▶ [What you have to do]
Could you return the full listing, every line exactly as given?

>>>

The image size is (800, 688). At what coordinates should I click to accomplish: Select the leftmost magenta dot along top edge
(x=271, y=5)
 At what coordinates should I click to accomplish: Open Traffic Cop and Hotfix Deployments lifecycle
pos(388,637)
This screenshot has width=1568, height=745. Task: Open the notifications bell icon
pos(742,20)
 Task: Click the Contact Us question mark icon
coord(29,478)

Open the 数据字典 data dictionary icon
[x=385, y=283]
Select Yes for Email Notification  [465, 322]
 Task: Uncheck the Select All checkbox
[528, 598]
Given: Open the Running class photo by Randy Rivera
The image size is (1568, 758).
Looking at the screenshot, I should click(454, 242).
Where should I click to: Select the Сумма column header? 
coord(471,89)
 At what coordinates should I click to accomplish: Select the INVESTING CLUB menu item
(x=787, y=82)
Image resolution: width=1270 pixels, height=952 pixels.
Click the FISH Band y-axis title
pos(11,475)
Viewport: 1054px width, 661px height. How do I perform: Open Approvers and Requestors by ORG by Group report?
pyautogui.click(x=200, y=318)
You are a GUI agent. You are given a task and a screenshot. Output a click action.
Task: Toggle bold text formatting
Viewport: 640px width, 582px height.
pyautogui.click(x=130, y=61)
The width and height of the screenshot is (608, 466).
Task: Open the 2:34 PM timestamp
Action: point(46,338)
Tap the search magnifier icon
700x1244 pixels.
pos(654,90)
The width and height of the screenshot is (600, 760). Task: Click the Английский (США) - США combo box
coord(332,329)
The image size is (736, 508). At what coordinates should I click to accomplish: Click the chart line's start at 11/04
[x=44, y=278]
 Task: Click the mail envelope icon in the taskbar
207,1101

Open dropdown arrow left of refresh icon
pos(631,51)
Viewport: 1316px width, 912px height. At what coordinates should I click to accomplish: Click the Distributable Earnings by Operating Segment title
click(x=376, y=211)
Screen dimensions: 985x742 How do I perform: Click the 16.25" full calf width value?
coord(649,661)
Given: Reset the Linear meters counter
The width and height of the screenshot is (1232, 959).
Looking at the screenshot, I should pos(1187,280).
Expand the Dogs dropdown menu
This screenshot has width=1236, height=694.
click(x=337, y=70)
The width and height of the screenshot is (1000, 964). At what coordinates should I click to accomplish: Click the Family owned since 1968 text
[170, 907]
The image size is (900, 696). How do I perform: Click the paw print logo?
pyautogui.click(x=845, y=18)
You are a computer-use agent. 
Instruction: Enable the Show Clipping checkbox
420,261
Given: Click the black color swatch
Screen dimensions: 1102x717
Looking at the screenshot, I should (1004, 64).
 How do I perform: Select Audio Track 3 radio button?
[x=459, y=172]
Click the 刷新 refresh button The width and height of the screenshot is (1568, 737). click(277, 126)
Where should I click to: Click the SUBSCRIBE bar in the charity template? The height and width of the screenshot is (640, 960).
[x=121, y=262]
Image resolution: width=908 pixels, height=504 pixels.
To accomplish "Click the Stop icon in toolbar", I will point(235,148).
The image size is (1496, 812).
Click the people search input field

<<<

▶ [Task solution]
The image size is (800, 688). At what coordinates should I click to accomplish: Select the leftmost magenta dot along top edge
(x=271, y=5)
 At what coordinates should I click to accomplish: Open Traffic Cop and Hotfix Deployments lifecycle
pos(388,637)
This screenshot has width=1568, height=745. Task: Open the notifications bell icon
pos(742,20)
 Task: Click the Contact Us question mark icon
coord(29,478)

Open the 数据字典 data dictionary icon
[x=385, y=283]
Select Yes for Email Notification  [465, 322]
 Task: Uncheck the Select All checkbox
[528, 598]
Given: Open the Running class photo by Randy Rivera
The image size is (1568, 758).
Looking at the screenshot, I should click(454, 242).
Where should I click to: Select the Сумма column header? 
coord(471,89)
 At what coordinates should I click to accomplish: Select the INVESTING CLUB menu item
(x=787, y=82)
Image resolution: width=1270 pixels, height=952 pixels.
Click the FISH Band y-axis title
pos(11,475)
Viewport: 1054px width, 661px height. How do I perform: Open Approvers and Requestors by ORG by Group report?
pyautogui.click(x=200, y=318)
You are a GUI agent. You are given a task and a screenshot. Output a click action.
Task: Toggle bold text formatting
Viewport: 640px width, 582px height.
pyautogui.click(x=130, y=61)
The width and height of the screenshot is (608, 466).
Task: Open the 2:34 PM timestamp
Action: point(46,338)
Tap the search magnifier icon
700x1244 pixels.
pos(654,90)
The width and height of the screenshot is (600, 760). Task: Click the Английский (США) - США combo box
coord(332,329)
The image size is (736, 508). At what coordinates should I click to accomplish: Click the chart line's start at 11/04
[x=44, y=278]
 Task: Click the mail envelope icon in the taskbar
207,1101

Open dropdown arrow left of refresh icon
pos(631,51)
Viewport: 1316px width, 912px height. At what coordinates should I click to accomplish: Click the Distributable Earnings by Operating Segment title
click(x=376, y=211)
Screen dimensions: 985x742 How do I perform: Click the 16.25" full calf width value?
coord(649,661)
Given: Reset the Linear meters counter
The width and height of the screenshot is (1232, 959).
Looking at the screenshot, I should pos(1187,280).
Expand the Dogs dropdown menu
This screenshot has width=1236, height=694.
click(x=337, y=70)
The width and height of the screenshot is (1000, 964). At what coordinates should I click to accomplish: Click the Family owned since 1968 text
[170, 907]
The image size is (900, 696). How do I perform: Click the paw print logo?
pyautogui.click(x=845, y=18)
You are a computer-use agent. 
Instruction: Enable the Show Clipping checkbox
420,261
Given: Click the black color swatch
Screen dimensions: 1102x717
Looking at the screenshot, I should (1004, 64).
 How do I perform: Select Audio Track 3 radio button?
[x=459, y=172]
Click the 刷新 refresh button The width and height of the screenshot is (1568, 737). click(277, 126)
Where should I click to: Click the SUBSCRIBE bar in the charity template? The height and width of the screenshot is (640, 960).
[x=121, y=262]
Image resolution: width=908 pixels, height=504 pixels.
To accomplish "Click the Stop icon in toolbar", I will point(235,148).
The image size is (1496, 812).
Click the people search input field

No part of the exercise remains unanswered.